Death of the Letter?

Are letters dying? Already dead?

I've heard people lament the death of the art of letter writing, and I'd have to agree that it seems that the way letters were once will probably never be again, at least on that grand of a scale. But I wonder if the lament is more than just a lament of the loss of the cursive, the folding, and the form of the content of the letter. I think what people are usually mourning is the loss of communication and beautiful words that letter-writing signifies.

So does the death of the letter mean that we don't communicate as well as we used to? We are swimming or sinking in a digital world, surrounded by new ways of speaking, new connections with people who see the world differently, and an inundation of words, words, words. Does it mean that we're stuck with "btw" and "lol" instead of more meaningful ways to communicate? Is all of this making us communication-dumb? Is technology making us less human?!

To start with, I don't think that everyone in the Victorian period (some mark that time as the height of letter-writing) was good at writing letters. Why would they need letter-writing guides if everyone naturally did it well?

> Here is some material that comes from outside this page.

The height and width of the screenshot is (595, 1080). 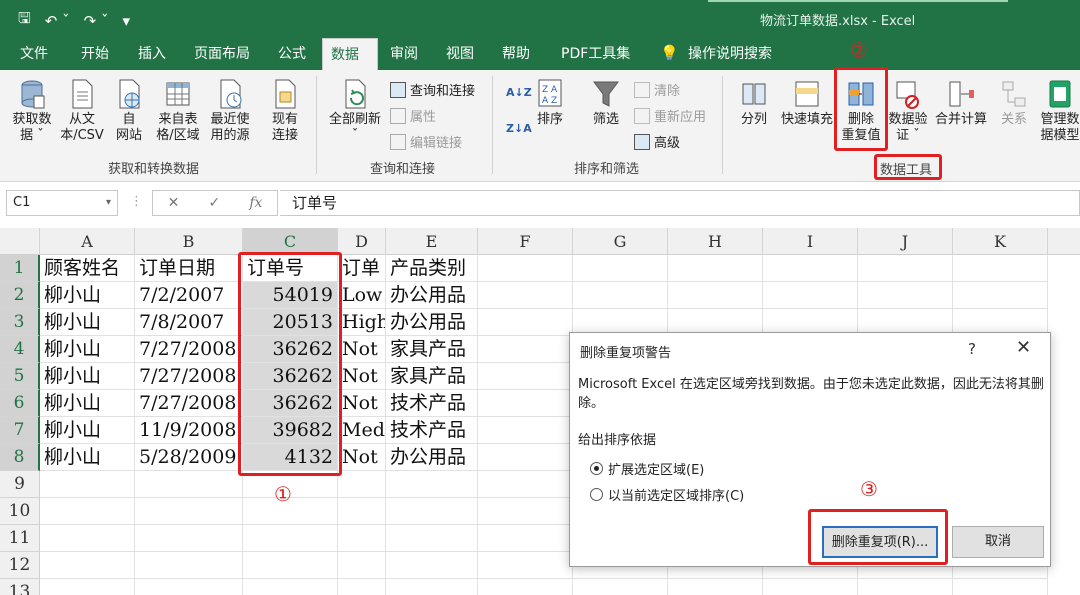 What do you see at coordinates (432, 404) in the screenshot?
I see `data-cell: 技术产品` at bounding box center [432, 404].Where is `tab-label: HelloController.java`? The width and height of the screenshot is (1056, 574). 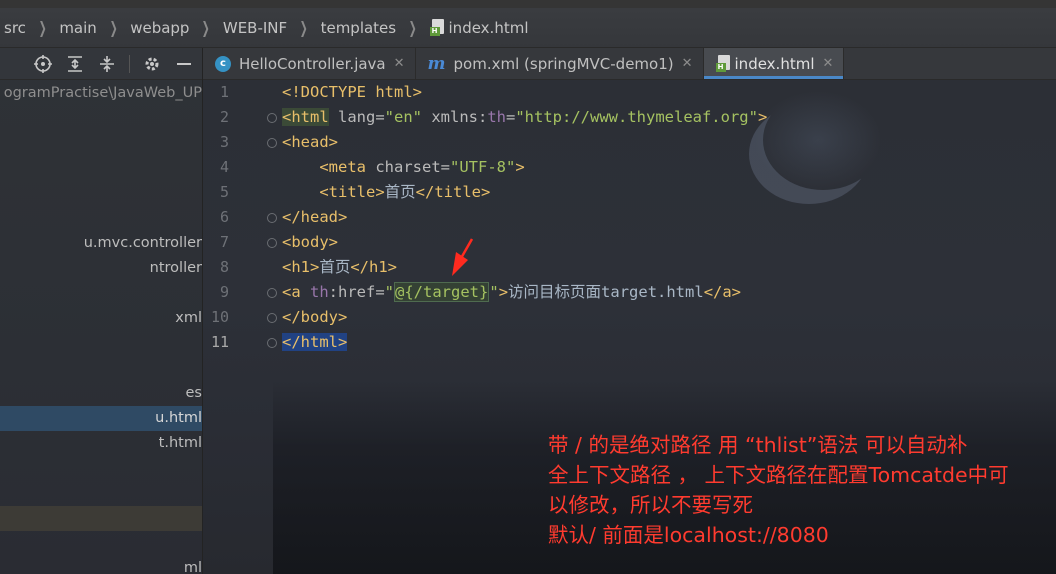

In a similar vein, I don't think everyone that communicates online does it well or eloquently (sometimes the same thing, sometimes not). I have seen many a poorly-written blog post and many websites that are not helpful at all. But I do think that this change in medium doesn't mean automatic death of our desire as humans to communicate and connect with other people. And so the decline of one medium simply means we will find ways to communicate using our new options.

It's kind of exciting, actually. Whereas before you had to be good at letter-writing or speaking in person (luckily that one never really gets ruled out) to be able to communicate well, now there is a whole array of options to communicate: video chat, email, social networking, forums, and other institution-organized forms of communication. We can communicate with many people at once through video, and unlike the assemblies of old, our message stays up there, as easily seen in ten years as it is this afternoon.

So the actual act of conveying words from one person to another can be facilitated by technology. But what of the quality of those words? Does more words mean less true human connection? I think for some people it can. Some people are intimidated by or disillusioned with technology, so their messages to others and the world get obscured by the medium. But I don't think this is new; I'm sure some people got so caught up (or tripped up) by using the form of letter writing, or were so afraid of using it incorrectly, that they communicated very little. And some who were considered "experts" by the neatness of their writing and the fanciness of their paper might have had very little sense in the content of their letter.

How do we connect in the digital world, not allowing the methods of communication interfere with teh message? How do we make sure our word still carry value, still make connections with other people on the planet, those that share our human condition?